Le coup de sirène d’un paquebot qui descendait le fleuve en l’illuminant de ses feux coupa court à la discussion pour privilégier la stabilité de l’esquif secoué par le puissant sillage. Aldo, quant à lui, se désintéressait du bavardage de ses compagnons. En bon Italien facilement tenté par la mise sur piédestal de toute jolie femme, il éprouvait quelque peine à se remettre de leur récente découverte. À savoir que lady Mary se trouvait à l’origine d’un crime affreux et que, sans doute, elle y avait participé. Une phrase entendue tout à l’heure l’obsédait surtout : « Après ce que j’ai fait je n’ai aucun intérêt à mettre Scotland Yard au courant de nos affaires... » Quel rôle avait-elle donc joué dans l’assassinat de Harrison, cette ravissante créature dont le visage d’ange couvrait une âme si noire ?

Soudain, la vérité lui apparut évidente, éclatante même ! Pourquoi pas celui de la vieille lady Buckingham dont il avait la certitude qu’elle n’avait pu se rendre dans le magasin d’Old Bond Street ? Évidemment, il y avait la voiture et la femme qui était censée la soutenir. Peut-être l’infirmière de la vieille dame, celle qui avait refusé à Warren l’accès de sa chambre en la proclamant trop choquée pour répondre à des questions. Fallait-il supposer que lady Mary s’était assuré sa complicité ? Cette version expliquerait tant de choses...

Tout à l’heure, Adalbert et lui-même débarrassés des oreilles curieuses du journaliste auraient tout le loisir de débattre la question qui s’imposait : mettre ou ne pas mettre la police au courant. La première solution serait la plus sage, et la meilleure manière de protéger lord Desmond dont la vie lui devenait chère puisque, dans l’état actuel des événements, son talent seul allait se dresser entre Anielka et la potence. D’autre part, s’il se trouvait pris dans le tourbillon d’un affreux scandale, l’avocat n’aurait peut-être plus le droit de défendre sa jeune cliente. Au fond, le mieux serait d’attendre encore un peu puisque l’attaque prévue contre les jades d’Exton Manor n’était pas pour tout de suite.

Seulement, il était écrit que ce soir-là le pouvoir de décision serait ôté à Aldo.

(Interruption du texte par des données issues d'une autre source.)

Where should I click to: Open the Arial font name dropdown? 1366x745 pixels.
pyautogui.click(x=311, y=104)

Au moment où leur bateau reprenait sa place au quai du Dock Sainte-Catherine, une silhouette trop reconnaissable se dressa en haut de l’escalier près duquel il s’amarrait.

– Alors, messieurs ? Bonne promenade ? La nuit est un peu fraîche mais il y a tellement d’étoiles que vous avez sans doute voulu les contempler ?

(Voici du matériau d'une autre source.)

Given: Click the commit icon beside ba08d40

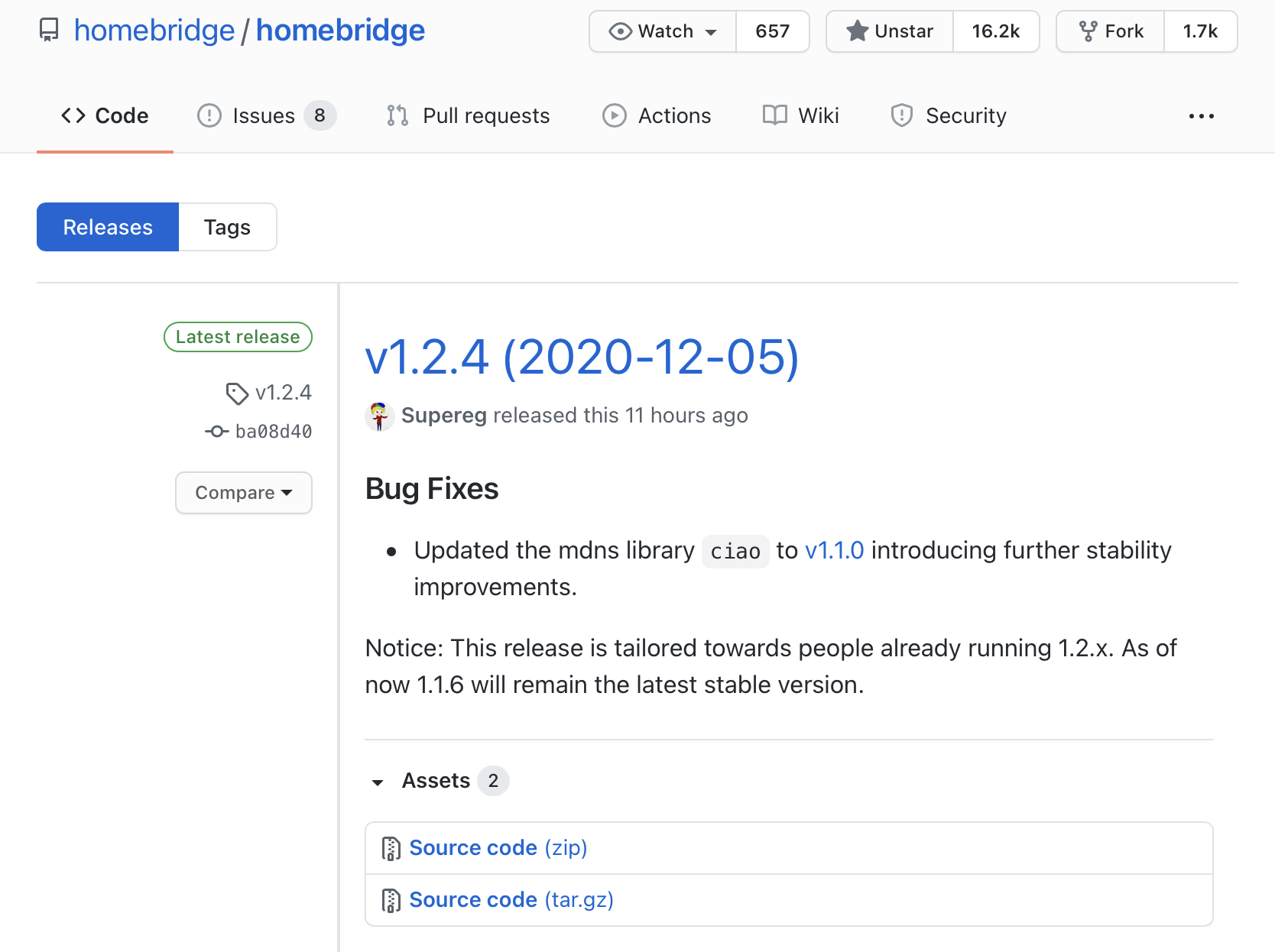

La voix goguenarde du ptérodactyle était lourde de menaces qui ne parvinrent pas, cependant, à venir à bout de l’inusable bonne humeur de Vidal-Pellicorne.

– Superbe ! C’est si rare d’en voir ici que nous n’avons pas pu résister. Vous, les Anglais, ne connaissez le soleil que par les écrits de vos anciens. Alors, les étoiles !

– Toujours la mauvaise foi des Français ! Et où êtes-vous allés, comme ça ?

– Ici et là ! Nous nous sommes laissé guider par notre fantaisie...

– Jusqu’aux rives enchantées de Limehouse ? Je vous comprends : c’est tellement exaltant pour l’esprit, ce coin pourri ! ... Mais trêve de plaisanterie, messieurs ! Je crois que nous allons avoir, vous et moi, une conversation à cœur ouvert des plus passionnantes ! Si vous voulez bien me suivre.

– Vous nous arrêtez ? protesta Morosini. Il n’y a aucune raison pour ça !

– Aucune en effet ! Je vous invite à venir boire un café ou un grog dans mon bureau du Yard. Vous devez avoir grand besoin de quelque chose de chaud...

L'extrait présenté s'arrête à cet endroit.